⟨

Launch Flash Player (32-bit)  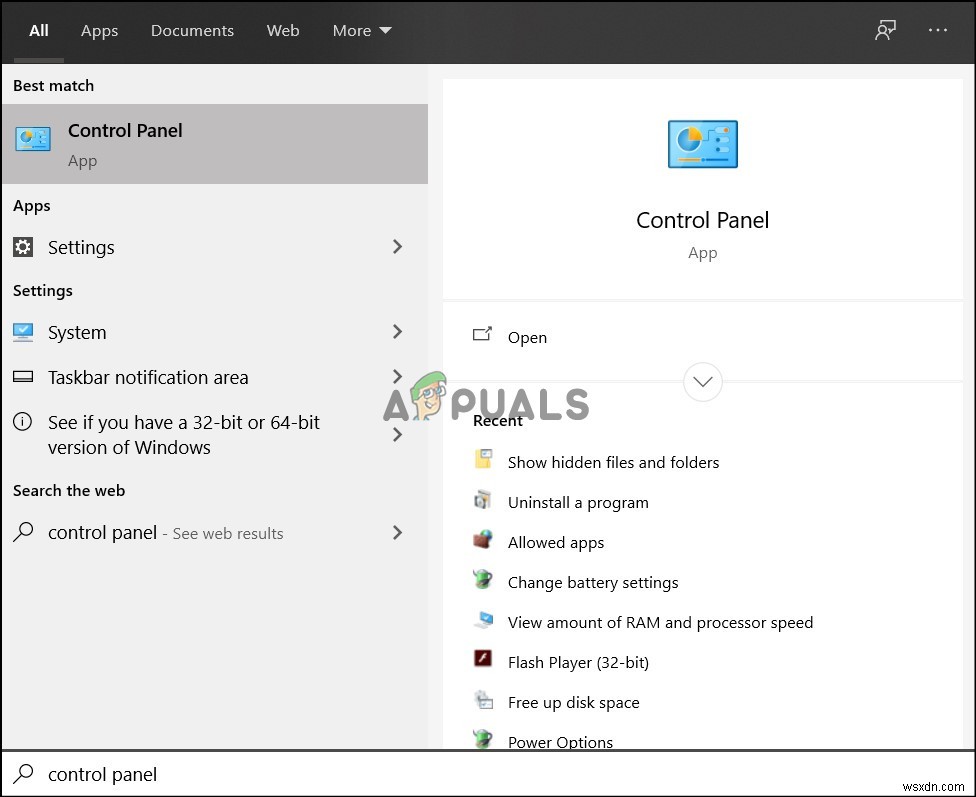(x=578, y=662)
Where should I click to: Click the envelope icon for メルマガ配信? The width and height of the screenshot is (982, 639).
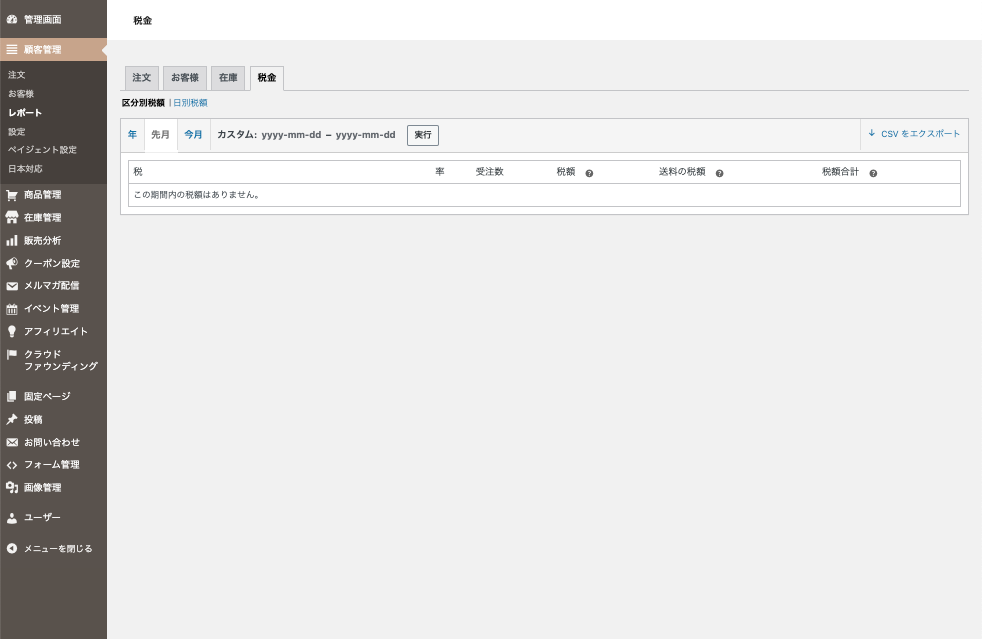coord(12,286)
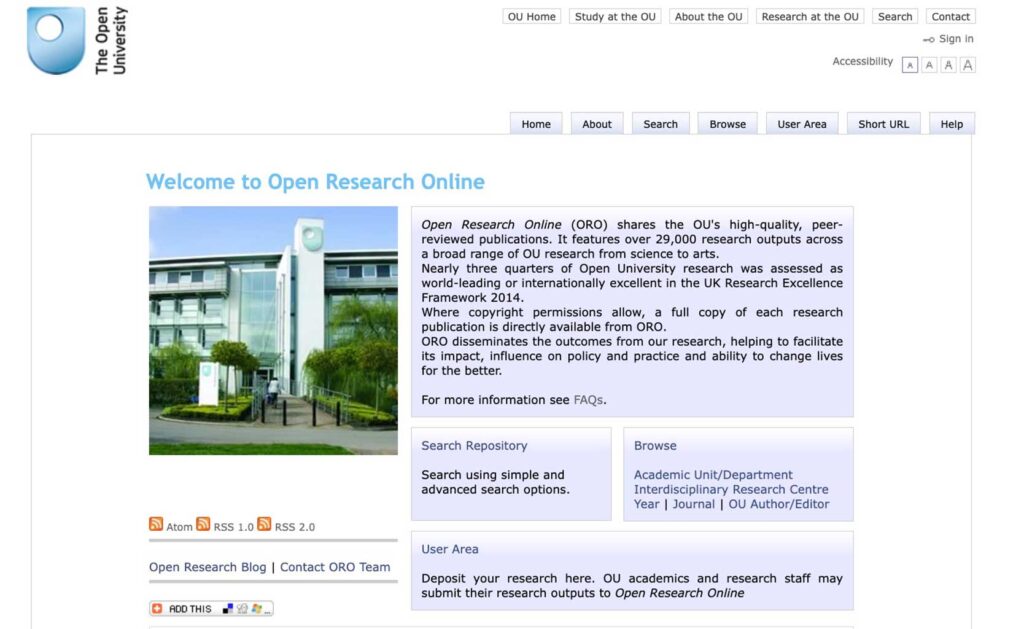Browse by OU Author/Editor
This screenshot has width=1024, height=629.
point(779,504)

⟩

Aim of the task: Take the lines from the one that contains "Where should I" down to the last line of the listing above, both included, and set them down exactly, leaving out pictures.

Worked solution:
Where should I click to: Click the envelope icon for メルマガ配信? The width and height of the screenshot is (982, 639).
coord(12,286)
Browse by OU Author/Editor
This screenshot has width=1024, height=629.
point(779,504)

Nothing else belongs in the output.